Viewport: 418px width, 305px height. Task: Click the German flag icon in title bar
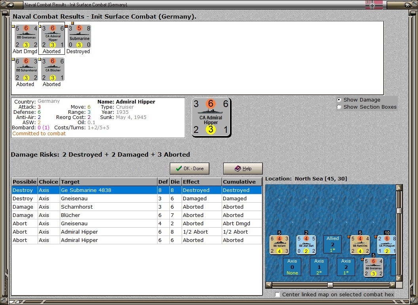point(374,4)
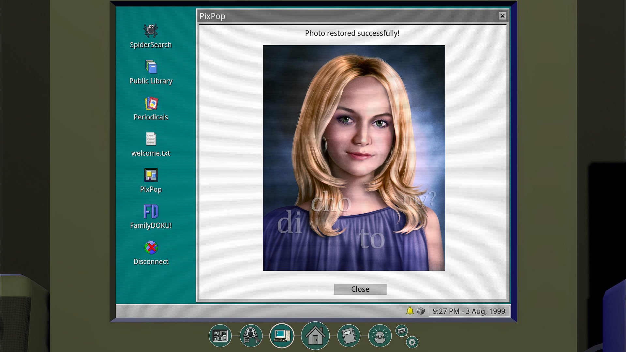Open the welcome.txt file
The width and height of the screenshot is (626, 352).
151,139
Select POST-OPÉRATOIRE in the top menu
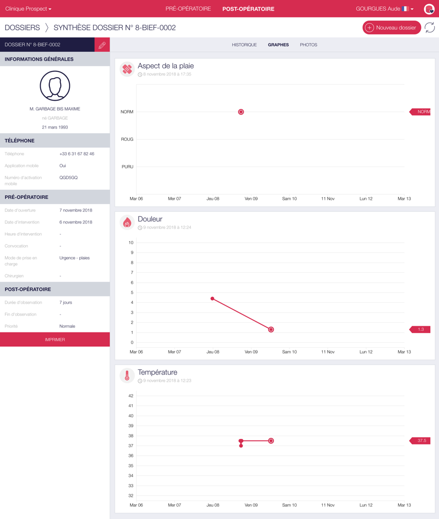This screenshot has width=439, height=519. click(x=248, y=9)
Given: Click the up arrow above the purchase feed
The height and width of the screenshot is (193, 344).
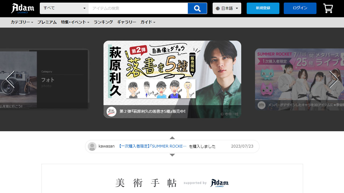Looking at the screenshot, I should click(172, 138).
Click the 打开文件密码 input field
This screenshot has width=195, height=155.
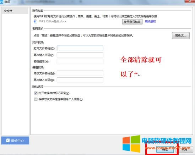coord(80,48)
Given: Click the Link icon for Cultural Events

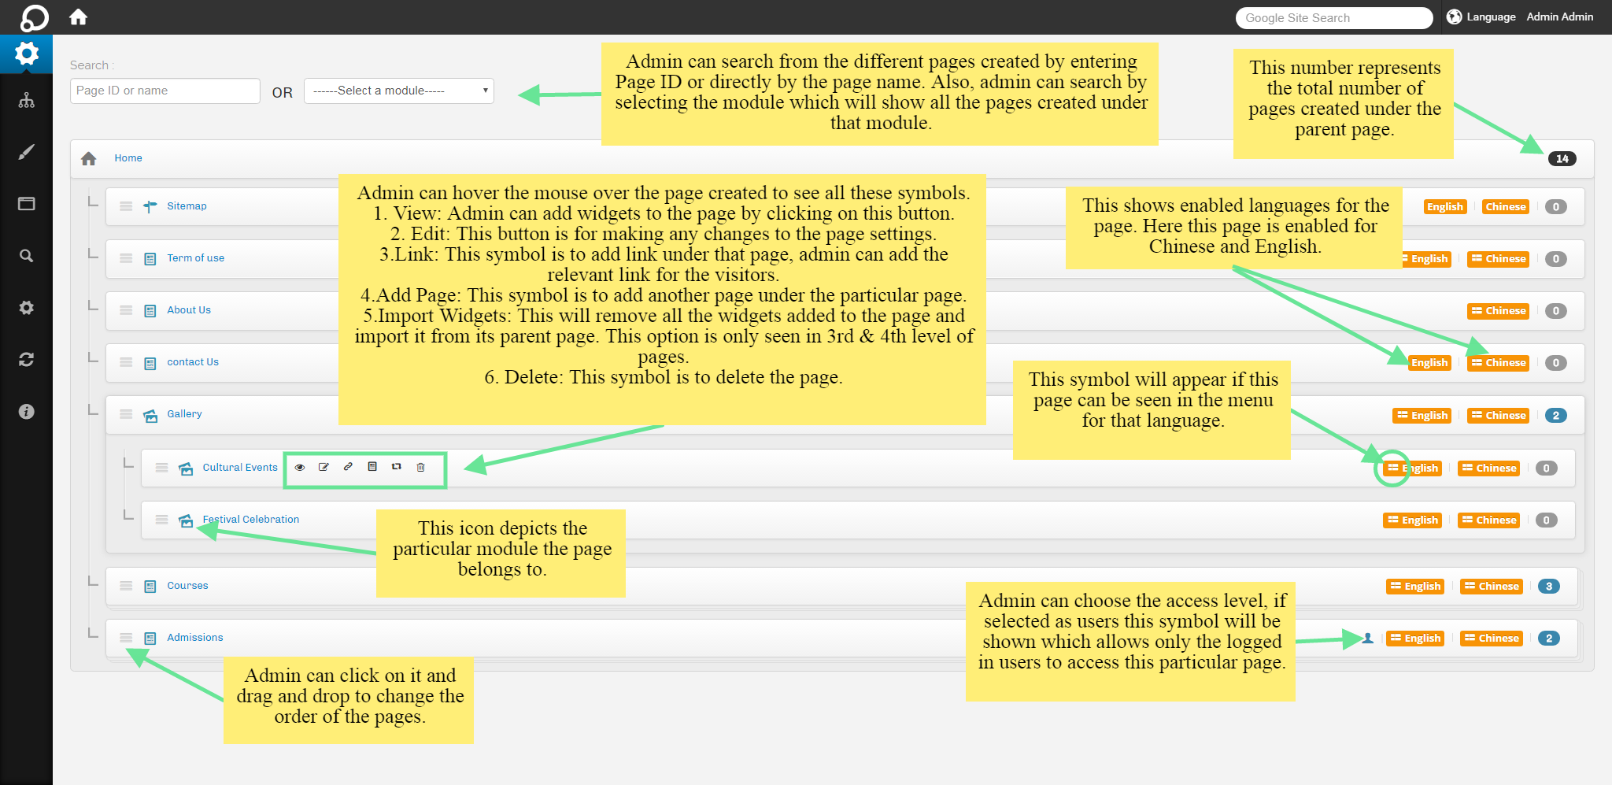Looking at the screenshot, I should pos(348,467).
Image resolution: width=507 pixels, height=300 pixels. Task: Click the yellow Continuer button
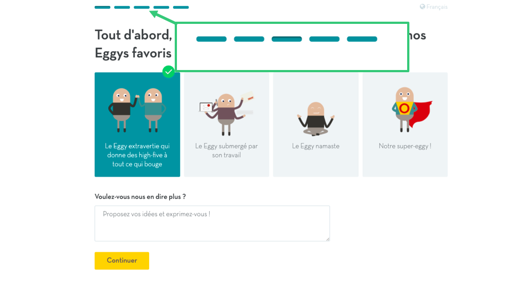[x=122, y=261]
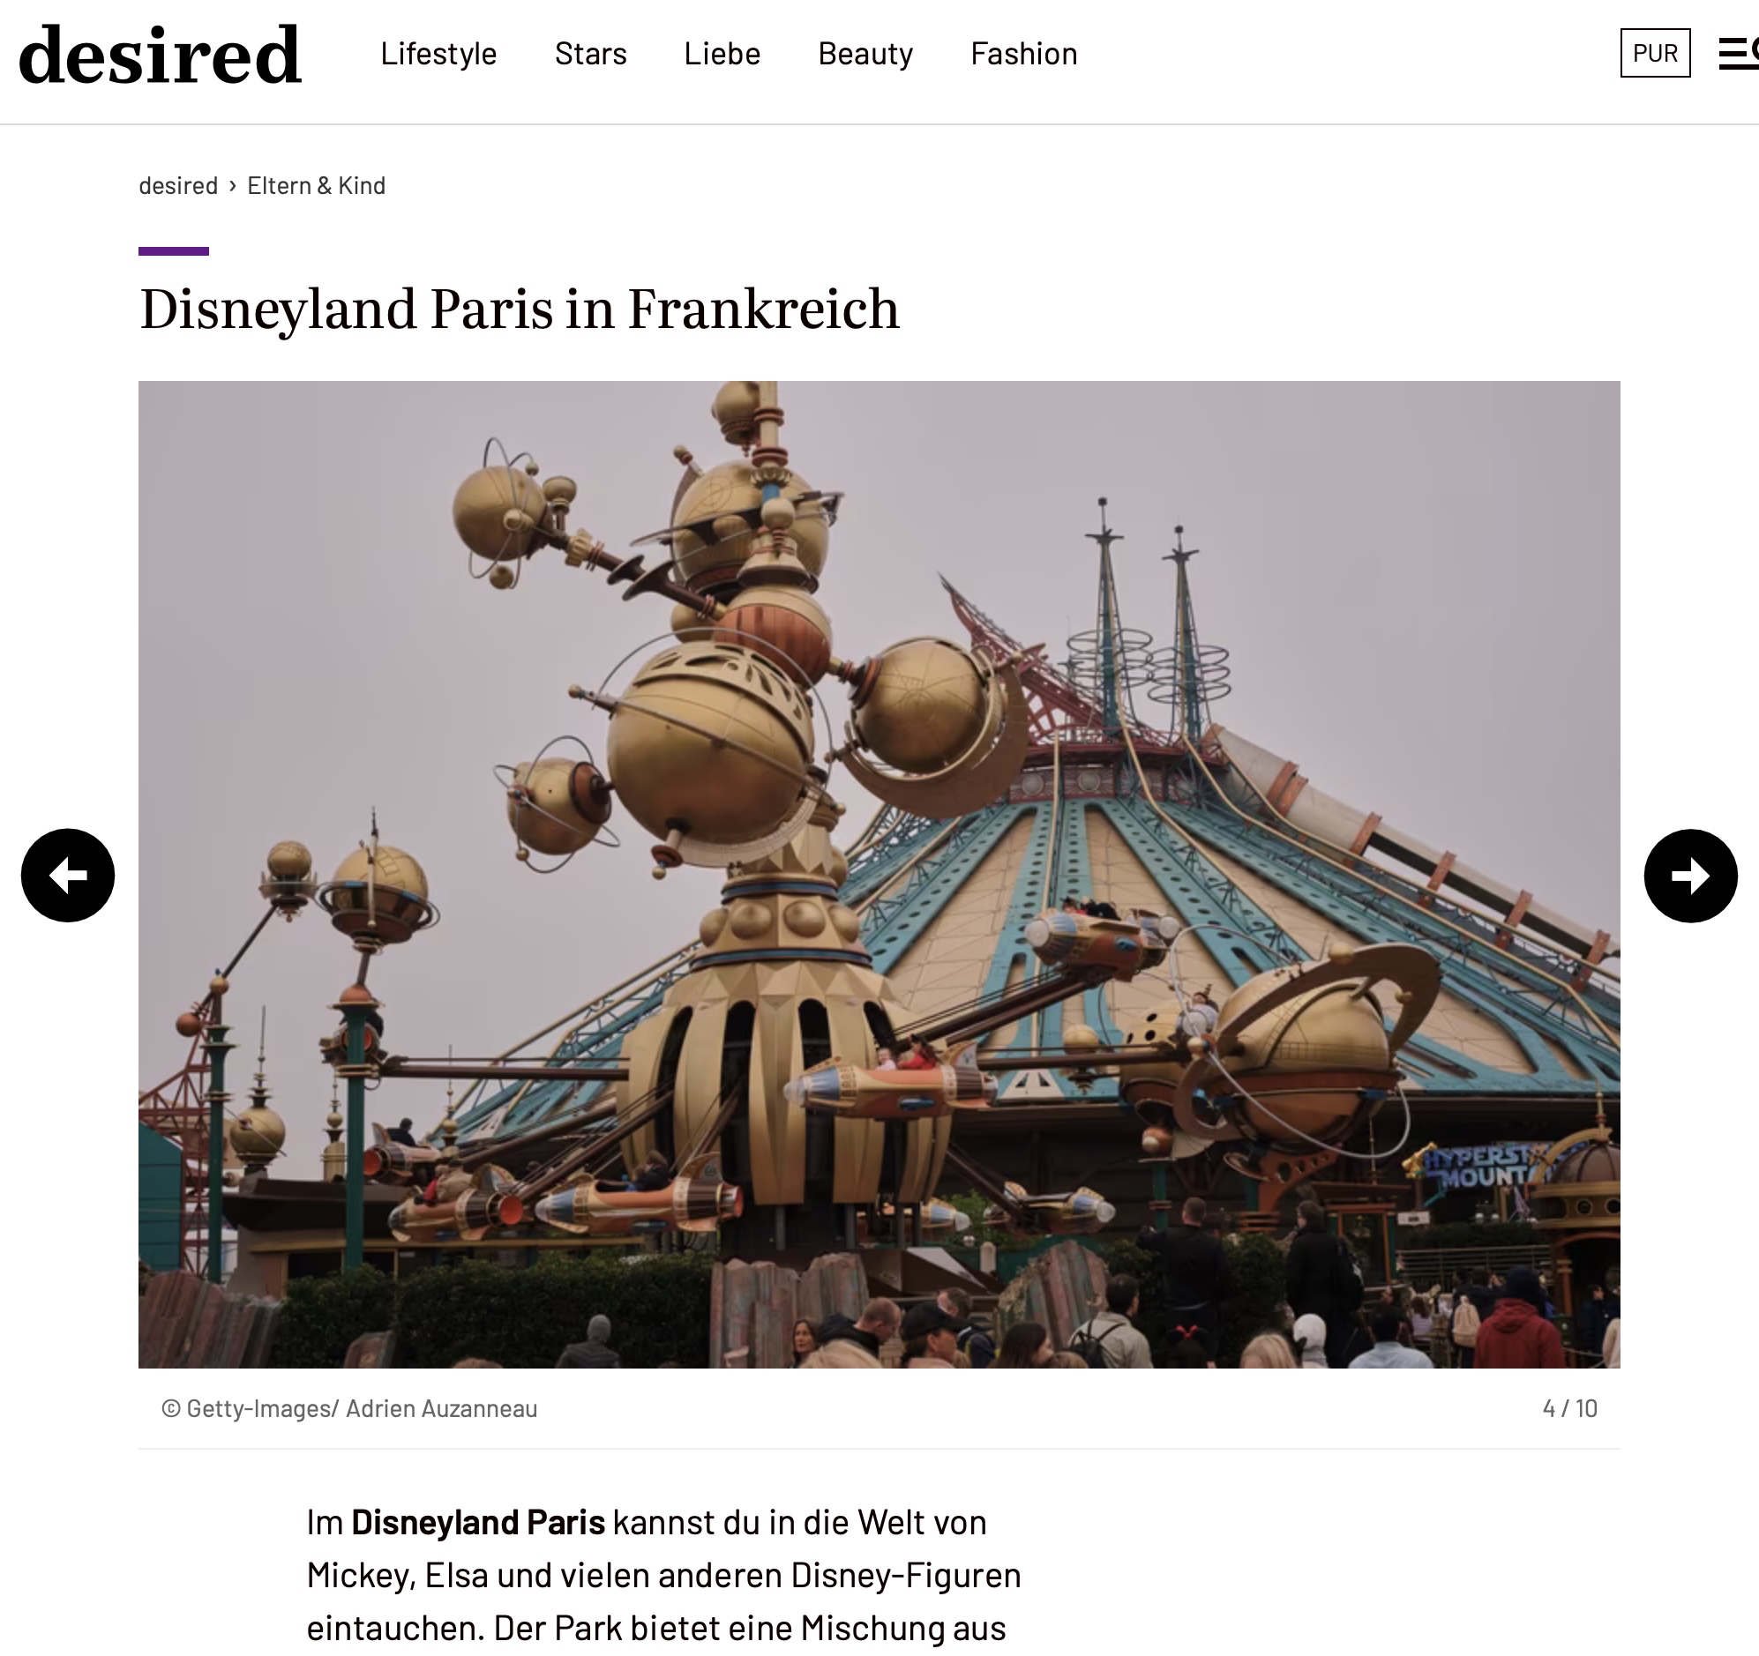
Task: Click bold Disneyland Paris text in article
Action: coord(479,1522)

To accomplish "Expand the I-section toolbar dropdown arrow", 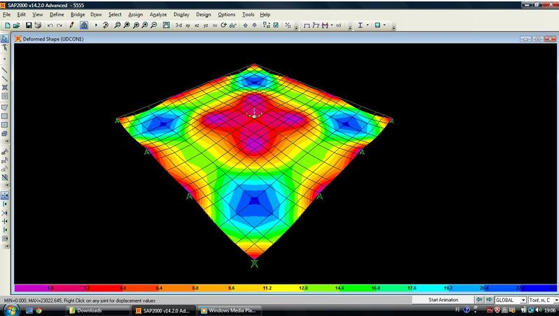I will [x=369, y=25].
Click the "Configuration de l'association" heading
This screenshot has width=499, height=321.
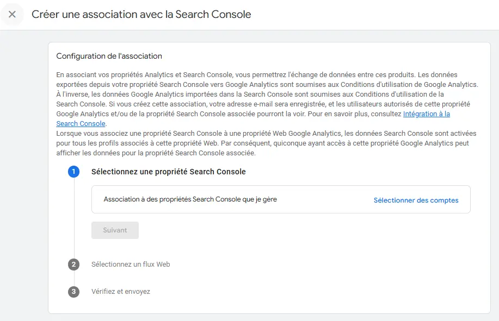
----------
**What the exercise asks:** Starting at the line above that holds "Select POST-OPÉRATOIRE in the top menu", return each line up to and including the one that holds "Click the 打开文件密码 input field", exactly as written, minus any pictures.

**Output of the task:**
Select POST-OPÉRATOIRE in the top menu
This screenshot has width=439, height=519. click(x=248, y=9)
Given: Click the up arrow above the purchase feed
The height and width of the screenshot is (193, 344).
Looking at the screenshot, I should click(172, 138).
Click the 打开文件密码 input field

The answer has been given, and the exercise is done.